A letter was sent out from the management company prior to the meeting with the date and the time. It said that a list of candidates would be presented at the meeting and if anyone else wanted to run they could announce that at the meeting. A proxy was included with the letter and it said that if an owner couldn’t be present, then they could assign someone to vote for them and send to the management company or to a board member.
After the management company letter was sent out, one board member and two non-board members sent a letter out to some owners that said they were running for the board; they trashed an upcoming balcony project by saying it was not financed properly and asked for people to assign their proxy to the one board member in the letter.
At the board election meeting, the one board member who was included in the above letter told everyone that each person had to vote for the three (3) open positions (five (5) people ran for the three (3) board positions). Meaning that even if someone didn't want to vote for a candidate they were basically forced to vote for three people. There is nothing in our association bylaws that indicate elections should be held this way.
It does say in the Illinois Condominium Property Act (ICPA) and our bylaws that if the board chooses to disseminate information about the meeting and candidates that all candidate information should be included. Many of us believe the letter that was sent out by the one board member (and two non-members), thereby breaking the Illinois condo act and our bylaws, and we do not feel that being told at the election meeting that we had to vote for three people (for the three positions) was appropriate. Do we have any recourse after the fact?
—Perturbed in Palatine
A “On the facts stated above, it is unclear if the board member, who sent out the letter and who apparently advised the owners of how to vote, was speaking for himself as an owner, or was purporting to be speaking for the board,” says Attorney Mark R. Rosenbaum, a principal of the Chicago-based law firm of Fischel & Kahn, Ltd.
“Thus, if the letter that was sent out simply listed the 3 unit owners (one of whom happened to be a board member but whose being on the board is not mentioned in the letter), then it would appear to me that the board member, in his capacity as a unit owner, was addressing his fellow owners and asking them for political support at the owners’ meeting.
“Even a board member has a right to speak, as a unit owner, to other unit owners on the issue of who should be elected to the board, such action is not in violation of the dissemination law, as it is the private act of a unit owner, not the board and not even by the owner as a board member.

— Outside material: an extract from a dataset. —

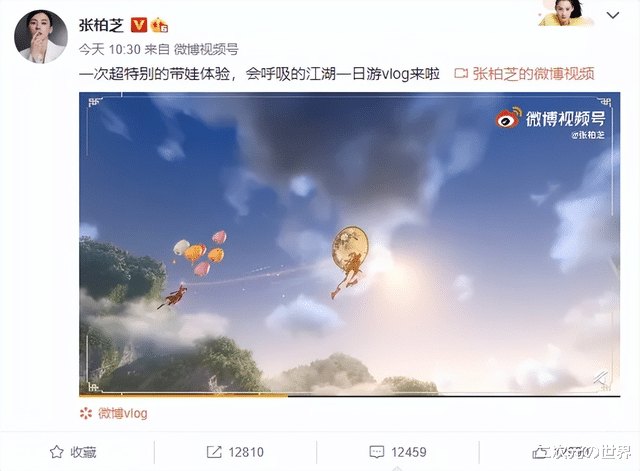Click the 微博vlog flower icon
Viewport: 640px width, 471px height.
coord(86,413)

“If the letter specifically identified the owner as a board member, and was written in a way that would leave a reasonable impression that the board member was speaking on behalf of the board that would be much more troublesome.
“As to the events at the owners’ meeting where the election was held: The mere fact that a single board member told other owners of the mechanics of voting doesn’t make it the act of the board. Owners could certainly have asked for a clarification from the chair of the meeting, or from the managing agent before casting any votes.

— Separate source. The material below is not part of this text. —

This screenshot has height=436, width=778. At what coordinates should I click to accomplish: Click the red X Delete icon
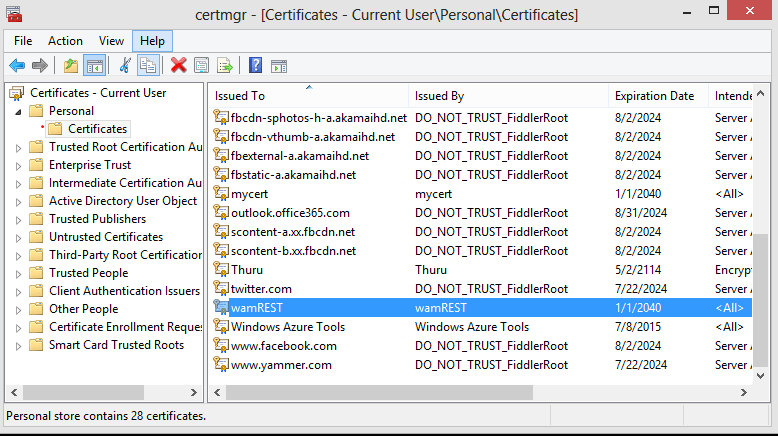[x=179, y=66]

“But assuming that the board member, who announced the voting rule either was the chair of the meeting, or that his announcement was made openly and not corrected by the president or the managing agent (and assuming the association’s attorney was not present to clarify matters), then an announcement that each owner voting was required to vote for 3 directors is clearly incorrect. It is possible that what was said was that owners can vote for up to three directors but not more, and it was understood to mean that an owner had to vote for 3 directors, but on the facts below that would not seem to have happened.
“Assuming the facts are as stated, it is likely not a violation of the Condo Act or of the Declaration or the bylaws to have made the statement on voting, since nothing in the act speaks to the issue, and in my experience, it is unlikely that anything in the declaration or bylaws speaks to the issue. But it is nonetheless almost certainly an incorrect statement of voting rights. And if the declaration or bylaws give the owners the right to cumulative voting for directors (vs. non-cumulative), the effect of “requiring” voting for 3 directors is to materially dilute cumulative voting rights. Even if only non-cumulative voting is required, requiring a vote for three directors would have some adverse effect on voting rights.
“Depending on the actual facts, owners could request the board to hold a new election. That request, however, may well be rejected. Or if enough owners are on the side of the questioner below, an owners’ meeting to vote on removal of one or more of the directors from office could be called. Successful removal of one or more directors should result in a new election to fill the then-vacated directorship, this time with proper voting procedures followed.
“The declaration and/or bylaws should contain procedures for such a removal meeting. Alternatively, the owners could file a lawsuit for injunctive relief to overturn the election, but such suits are very expensive and so are very rare.”